# portupgrade options



## kr651129 (Jun 17, 2012)

So I was wondering if there is a way to use `# portupgrade` and when it prompts me with the configure menu to just accept the defaults and move on, the help shows --yes to answer yes to all questions but I'm not sure if that's what I'm needing?

Thank you


----------



## francis (Jun 17, 2012)

Hi @kr651129. There is an interesting option, called; BATCH. You can use it with the portupgrade tool or add this option to the /etc/make.conf file. Personally, I think, that this is not a good solution to build ports with default settings. In my opinion it is better to know what is set and/or decide which options should/could be used.


```
BATCH="yes"   [I][color="Gray"]adding this option to the [file]/etc/make.conf[/file] file.[/color][/I]
```
`# portupgrade -a --batch  [i][color="Gray"]Run an upgrading process in a batch mode (with [file]BATCH=yes[/file]).`[/color][/i]
`# portupgrade -y   [i][color="Gray"]Answer yes to all the questions. [/color][/i]`
`# portupgrade -m BATCH=yes   [i][color="Gray"]Also should work?[/color][/i]`

Now portupgrade should install ports with the default configs. Basically you can also export the BATCH options, depending on the shell, which you are using (Before update with portupgrade, set the environment variable*!*);

`# env BATCH=yes [i][color="Gray"]or:[/color][/i]`
`# export BATCH=yes`

And then execute these mentioned command e.g. portupgrade with *-a* and *--batch* options. But remember, I think, that it is better to decide, which options should be used to build port.

Best regards!


----------



## wblock@ (Jun 17, 2012)

Or use -c or -C options, which show all the option dialogs before starting to build.

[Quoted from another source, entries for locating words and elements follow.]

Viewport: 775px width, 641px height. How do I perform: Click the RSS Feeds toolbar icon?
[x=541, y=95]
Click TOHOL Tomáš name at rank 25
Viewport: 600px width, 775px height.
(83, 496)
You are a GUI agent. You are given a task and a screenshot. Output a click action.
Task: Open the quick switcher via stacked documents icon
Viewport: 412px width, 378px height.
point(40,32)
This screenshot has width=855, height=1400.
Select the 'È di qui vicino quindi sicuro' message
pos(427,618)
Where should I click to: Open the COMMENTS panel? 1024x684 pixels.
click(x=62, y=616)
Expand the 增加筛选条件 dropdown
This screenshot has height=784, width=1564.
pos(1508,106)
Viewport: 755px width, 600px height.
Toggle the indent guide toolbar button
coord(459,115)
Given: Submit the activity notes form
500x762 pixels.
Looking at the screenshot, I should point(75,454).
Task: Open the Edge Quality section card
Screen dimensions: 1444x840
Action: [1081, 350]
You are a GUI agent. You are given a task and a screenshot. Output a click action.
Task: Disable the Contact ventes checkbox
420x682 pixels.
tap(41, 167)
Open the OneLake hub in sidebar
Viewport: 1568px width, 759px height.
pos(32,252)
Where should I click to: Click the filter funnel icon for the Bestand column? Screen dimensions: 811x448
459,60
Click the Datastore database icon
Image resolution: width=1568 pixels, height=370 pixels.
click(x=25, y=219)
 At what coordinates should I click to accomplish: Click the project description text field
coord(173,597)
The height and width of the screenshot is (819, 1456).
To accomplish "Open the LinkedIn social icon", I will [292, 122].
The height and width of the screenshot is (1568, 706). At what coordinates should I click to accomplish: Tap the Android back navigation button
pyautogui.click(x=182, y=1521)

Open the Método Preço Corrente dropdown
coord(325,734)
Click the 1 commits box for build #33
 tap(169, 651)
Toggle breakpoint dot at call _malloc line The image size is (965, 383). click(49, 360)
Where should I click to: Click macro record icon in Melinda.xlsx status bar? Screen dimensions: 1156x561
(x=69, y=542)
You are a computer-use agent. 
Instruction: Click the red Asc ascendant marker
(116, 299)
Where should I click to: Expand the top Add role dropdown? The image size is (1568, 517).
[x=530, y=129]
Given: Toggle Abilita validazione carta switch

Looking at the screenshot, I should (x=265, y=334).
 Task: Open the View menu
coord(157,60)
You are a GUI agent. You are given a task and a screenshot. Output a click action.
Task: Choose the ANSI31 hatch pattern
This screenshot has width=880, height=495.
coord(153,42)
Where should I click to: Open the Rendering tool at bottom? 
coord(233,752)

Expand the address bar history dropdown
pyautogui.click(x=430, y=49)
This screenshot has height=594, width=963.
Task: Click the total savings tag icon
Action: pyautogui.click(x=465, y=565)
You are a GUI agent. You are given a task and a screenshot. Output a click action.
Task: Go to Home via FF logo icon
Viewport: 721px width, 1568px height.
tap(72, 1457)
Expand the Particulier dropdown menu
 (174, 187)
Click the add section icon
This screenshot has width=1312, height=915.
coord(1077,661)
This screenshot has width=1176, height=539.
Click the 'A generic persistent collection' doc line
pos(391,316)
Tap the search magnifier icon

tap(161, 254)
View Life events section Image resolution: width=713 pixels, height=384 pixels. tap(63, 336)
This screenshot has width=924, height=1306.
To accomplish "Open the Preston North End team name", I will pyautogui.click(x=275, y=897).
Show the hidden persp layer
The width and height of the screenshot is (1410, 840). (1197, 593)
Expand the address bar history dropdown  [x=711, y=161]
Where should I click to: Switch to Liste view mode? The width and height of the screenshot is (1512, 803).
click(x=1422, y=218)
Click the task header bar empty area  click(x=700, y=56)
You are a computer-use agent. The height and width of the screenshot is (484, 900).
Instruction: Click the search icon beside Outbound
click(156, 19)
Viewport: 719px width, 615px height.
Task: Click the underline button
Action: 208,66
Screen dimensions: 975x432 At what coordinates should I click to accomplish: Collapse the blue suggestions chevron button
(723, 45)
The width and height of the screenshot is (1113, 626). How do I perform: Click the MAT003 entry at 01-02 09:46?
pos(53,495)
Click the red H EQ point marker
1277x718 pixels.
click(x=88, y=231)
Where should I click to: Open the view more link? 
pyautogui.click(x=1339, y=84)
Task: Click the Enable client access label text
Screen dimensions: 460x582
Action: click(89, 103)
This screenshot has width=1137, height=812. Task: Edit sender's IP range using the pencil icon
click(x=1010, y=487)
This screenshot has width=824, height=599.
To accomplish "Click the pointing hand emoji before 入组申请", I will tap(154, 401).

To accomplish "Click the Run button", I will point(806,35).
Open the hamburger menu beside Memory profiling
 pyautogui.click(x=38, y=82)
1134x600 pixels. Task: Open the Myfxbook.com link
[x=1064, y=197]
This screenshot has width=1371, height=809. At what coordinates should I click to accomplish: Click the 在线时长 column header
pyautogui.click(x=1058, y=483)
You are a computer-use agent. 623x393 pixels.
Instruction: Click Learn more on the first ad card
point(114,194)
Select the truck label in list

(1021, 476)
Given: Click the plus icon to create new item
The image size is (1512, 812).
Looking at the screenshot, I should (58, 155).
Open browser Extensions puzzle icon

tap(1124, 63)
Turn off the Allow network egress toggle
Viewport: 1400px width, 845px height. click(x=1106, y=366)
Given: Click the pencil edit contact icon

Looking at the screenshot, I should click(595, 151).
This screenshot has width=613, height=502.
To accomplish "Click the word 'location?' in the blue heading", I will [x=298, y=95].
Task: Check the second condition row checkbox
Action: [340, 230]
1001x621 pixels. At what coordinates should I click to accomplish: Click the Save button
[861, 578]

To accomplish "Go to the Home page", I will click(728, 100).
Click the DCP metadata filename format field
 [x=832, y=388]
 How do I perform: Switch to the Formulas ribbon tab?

Or use ports-mgmt/portmaster, which is what I would recommend.


----------



## kr651129 (Jun 17, 2012)

francis -- thank you!  Let me give you some background on my funny situation as to why I'm doing this and maybe you can tell me if there is a better approach.

I keep running into this problem with graphics/png where I need to upgrade it and remove the old version.  So I do this and then x11/gnome2 stops working because it can't find libpng.so.6 (along with all sorts of other ports that require libpng.so.6 so I did a little bit of googling and came accross this thread which suggested I try and do a portupgrade graphics/png and graphics/jpeg

After I did all this most of my ports worked except for www/chromium and x11/gnome2 I was trying to figure out why this was but out of nowhere I started to get kernel panic's on boot right after wlan0 would get turned on and set.  Sometimes I could login but I couldn't do much until the first panic.  I thought it might be a bad hard drive?  So I did an HDD test and it was fine.

Now I'm at the point where I installed a minimal system (x11/xorg, x11/gnome2, and www/opera) and decided that before I move forward I would upgrade graphics/png on a mostly fresh system and see what the results were?

What do you think?


----------



## wblock@ (Jun 17, 2012)

The problem is not because of port upgrade tool, it's a problem in procedure.  /usr/ports/UPDATING has instructions on upgrades that need manual steps.  Always (yes, always) check that file before upgrading ports.  It tells how to upgrade PNG without breaking other ports.


----------



## kr651129 (Jun 17, 2012)

wblock@ said:
			
		

> The problem is not because of port upgrade tool, it's a problem in procedure.  /usr/ports/UPDATING has instructions on upgrades that need manual steps.  Always (yes, always) check that file before upgrading ports.  It tells how to upgrade PNG without breaking other ports.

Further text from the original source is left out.